* Problem statement *
Figure out the number of lines in the data that hold the string "height". Reply with that figure only.

* Entries provided *
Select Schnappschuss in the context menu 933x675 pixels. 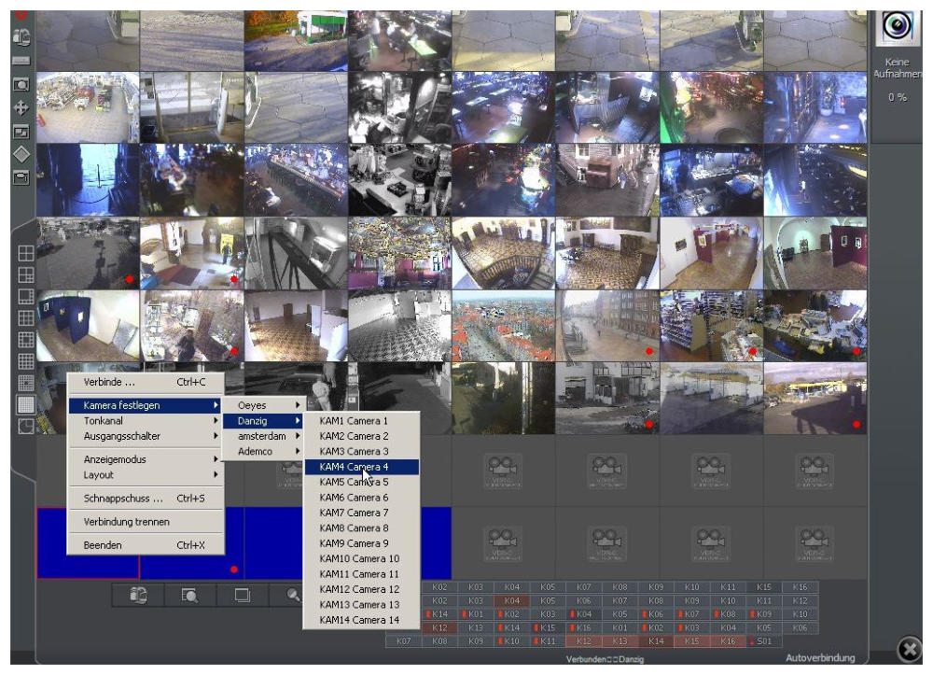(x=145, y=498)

--

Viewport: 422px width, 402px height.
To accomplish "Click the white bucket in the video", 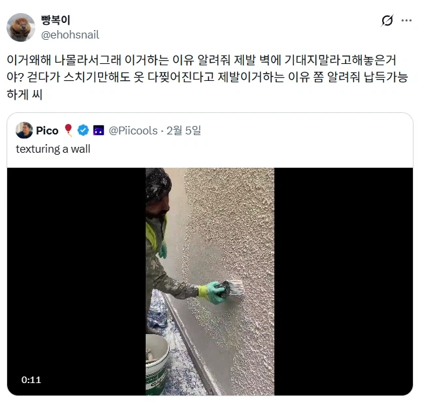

---

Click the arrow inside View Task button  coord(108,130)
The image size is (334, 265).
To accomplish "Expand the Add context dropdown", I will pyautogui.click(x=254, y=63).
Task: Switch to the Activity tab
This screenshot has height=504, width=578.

* Solution to the problem *
2